### PASSAGE ###
The content of a line of the csv file looks like:

class	lat	lon	name	type	dateHour	point_geom	timestamp	trail_id	trail_geom	gps_speed	gps_bearing	current_speed	current_angle	SLA	SST	CHL	dayOfYear	weekOfYear	month	year
B	37.7233	-0.0592	Gloria	Loggerhead turtle	2021/05/05 10:14	POINT(-0.0592 37.7233)	1620201690	Gloria#1620200940_1620202440	LINESTRING (-0.0585 37.7254, -0.0592 37.7233)	0.5786710530504017	194.82992333596488	0.0890163012627082	55.2911825117637	0.0357612146212001	18.053640347593728	0.1463965331146449	125	18	5	2021

Marine weather data

The weather dataset is built by associating Copernicus datasets composed of data that could be useful to understand loggerhead turtles movements. In order to obtain the weather data set that is in this workshop, the following process was applied:

Retrieve the interesting data sets form the Copernicus platform
Because of the download size limit, piece together each data set
Complete them with other data sets with the same variables to reach the maximum coverage possible
Interpolate them to a common temporal and spatial grid
Merge them together
From the Argonautica data selected, extract the daily bounding boxes that encompass the turtles movements, with a certain margin
Add to the data set the geometry of the cell that the weather record represent

This subset is stored in weather_data.csv. It contains around 57 199 processed weather records described with the following columns:

date; latitude; longitude: temporal and geospatial coordinates of the record
SLA: Sea Level Anomaly, or the difference in height between the avergae global sea height and the measured one (m)
SST: Sea Surface Temperature (°C)
chl: the quantity of chlorophyll measured (mg/m^3)
current_angle: the angle of the average surface currents (°)
current_speed: the speed of the average surface currents (m/s)
timestamp: the UNIX timestamp of the measure. It is used to indicate the temporality of the measure to ARLAS as seen in the weather_collection.json
unique_id: the unique ID of this record
dayOfYear; weekOfYear; month_name; year: helpers for the representation of periodic temporal data
point_geom: the position in WKT format
box_geom: the WKT polygon representing the cell of the grid on which the data has been interpolated
location_id: an ID formed of longitude_latitude, common to a grid cell to cluster measures of a same position together in Network analytics layers

The content of a line of the csv file looks like:

date	latitude	longitude	SLA	SST	chl	current_angle	current_speed	timestamp	unique_id	dayOfYear	weekOfYear	month_name	year	point_geom	box_geom	location_id
2018-07-03	46.167	-2.833	0.023		0.084	-9.319	0.028	1530568800	46.167_-2.833_1530568800	184	27	July	2018	POINT(-2.833 46.167)	POLYGON((-2.875 46.125,-2.875 46.209,-2.791 46.209,-2.791 46.125,-2.875 46.125))	-2.833_46.167

Exploring multiple collections at once

Indexing and loading data into ARLAS

Now that we discovered what the data represents and looks like, we will explore it through ARLAS. But before that, we need to load the data into ARLAS.
### SOURCE DATA ###
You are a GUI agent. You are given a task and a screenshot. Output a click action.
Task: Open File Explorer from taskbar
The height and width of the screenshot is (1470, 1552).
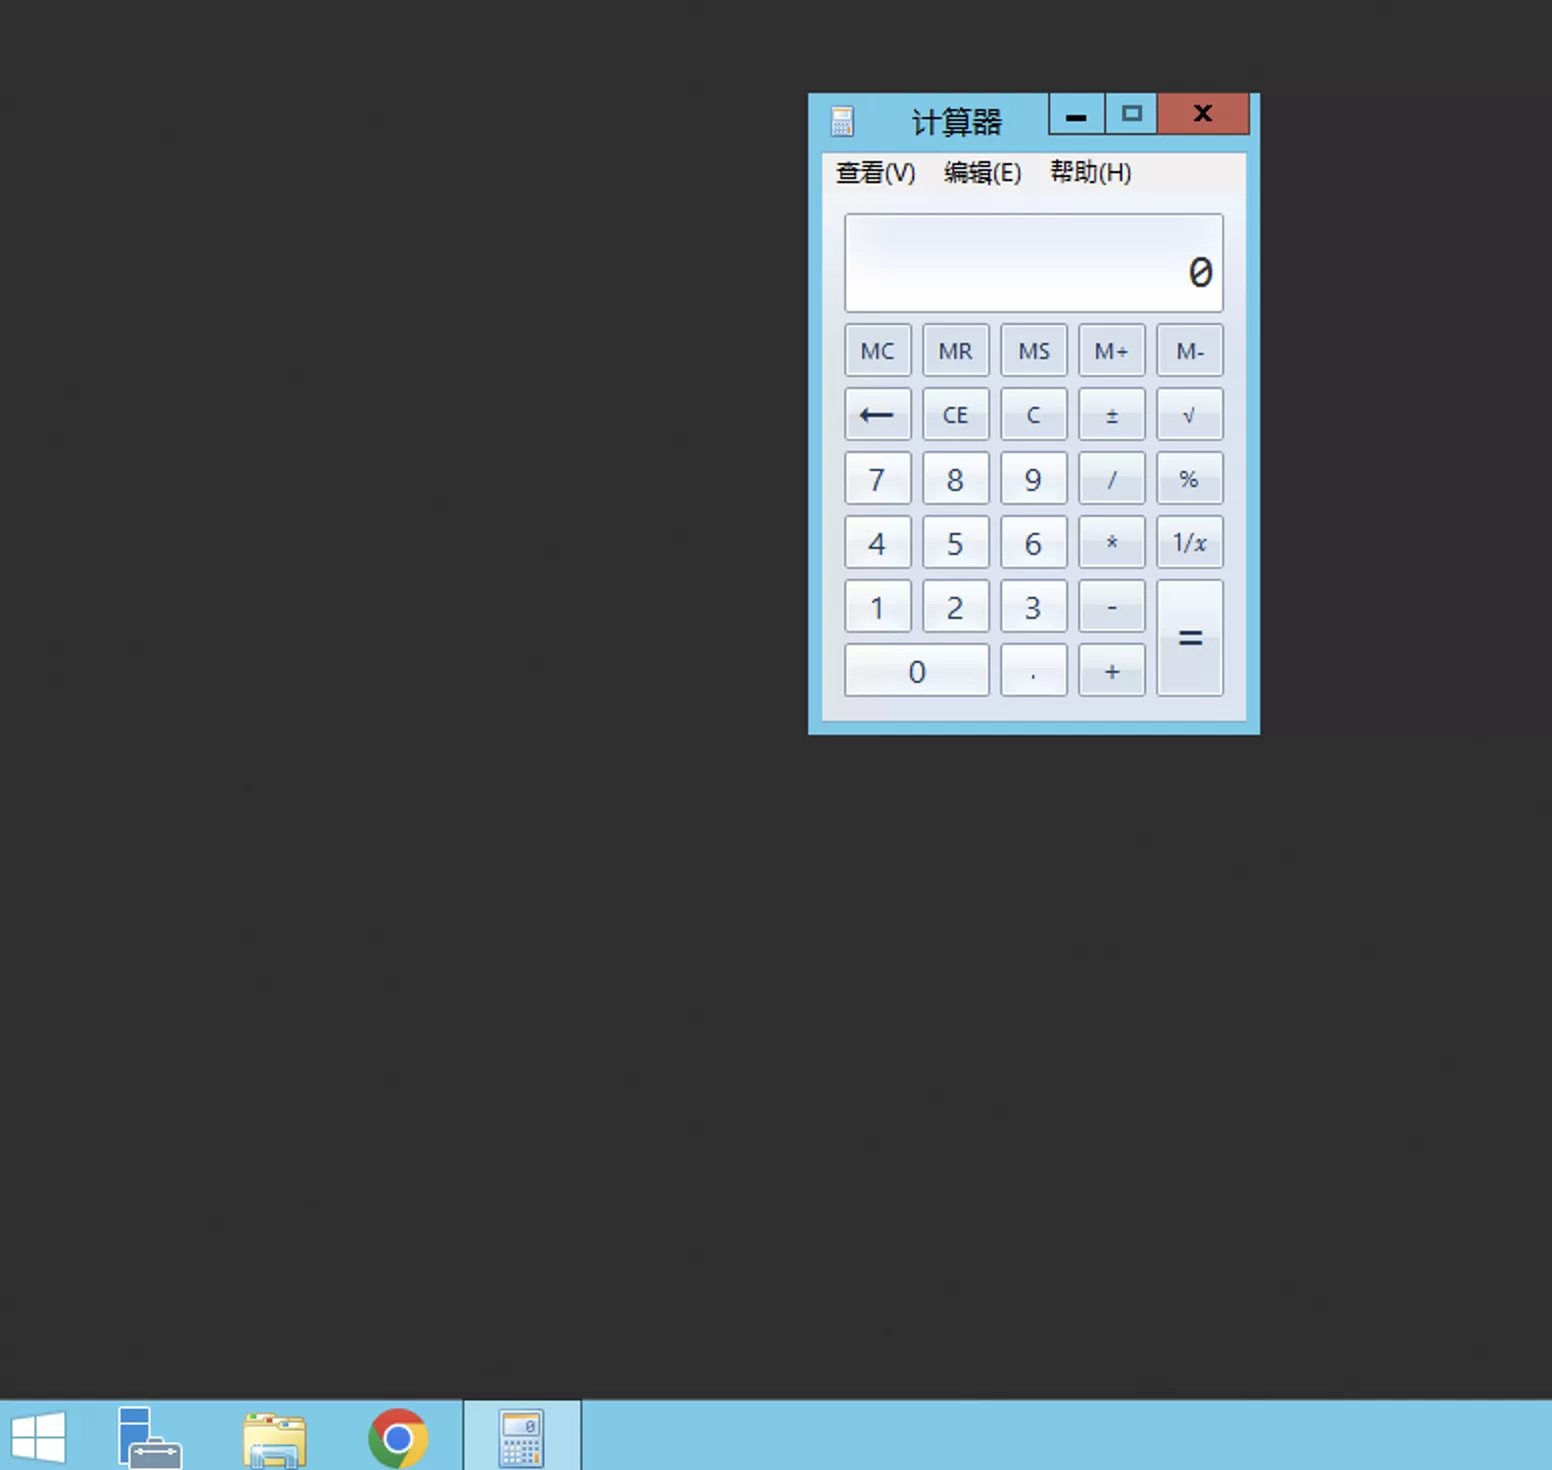tap(274, 1438)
###
WORK INSTRUCTIONS
A – Please copy the passage on turtle and weather data from "date; latitude; longitude: temporal" up to and including "measured one (m)".
B – In the passage on turtle and weather data, list every unit of measurement given in parentheses in the weather column descriptions.
C – Write the next part of the passage on turtle and weather data, picking up after its final sentence.

ANSWERS TO EACH TASK
A –
date; latitude; longitude: temporal and geospatial coordinates of the record
SLA: Sea Level Anomaly, or the difference in height between the avergae global sea height and the measured one (m)

B – m, °C, mg/m^3, °, m/s

C –
Setup

Before diving into the exploration of the data, we need to retrieve the data, as well as the ARLAS stack itself, by following the steps below.

Create a repository dedicated to this tutorial

mkdir ARLAS-argonautica-workshop
cd ARLAS-argonautica-workshop

Download the turtles' movements and weather data

curl -o weather_data.csv -L "https://raw.githubusercontent.com/gisaia/ARLAS-argonautica-workshop/master/data/weather_data.csv"

curl -o argonautica_data.csv -L "https://raw.githubusercontent.com/gisaia/ARLAS-argonautica-workshop/master/data/argonautica_data.csv"

Check that both data files are downloaded

ls -l weather_data.csv
ls -l argonautica_data.csv

Download the ARLAS-Exploration-stack project and unzip it

(curl -L -O "https://github.com/gisaia/ARLAS-Exploration-stack/archive/develop.zip"; unzip develop.zip; rm develop.zip)

Check that the ARLAS-Exploration-stack-develop stack is downloaded

ls -l ARLAS-Exploration-stack-develop

Now our tutorial environment is set up.

Starting ARLAS Exploration Stack

The ARLAS stack is composed of multiple entities that work together to allow the user to efficiently explore geo-spatial data. To start all of them, we execute the following script.

./ARLAS-Exploration-stack-develop/start.sh

Troubleshooting: if the ARLAS stack does not start properly and you are on Linux, try the following command to increase the virtual memory given to Elasticsearch.

sysctl -w vm.max_map_count=262144

Indexing data in Elasticsearch

Once the stack is launched, we can use Elasticsearch and Logstash to index and upload the data into ARLAS.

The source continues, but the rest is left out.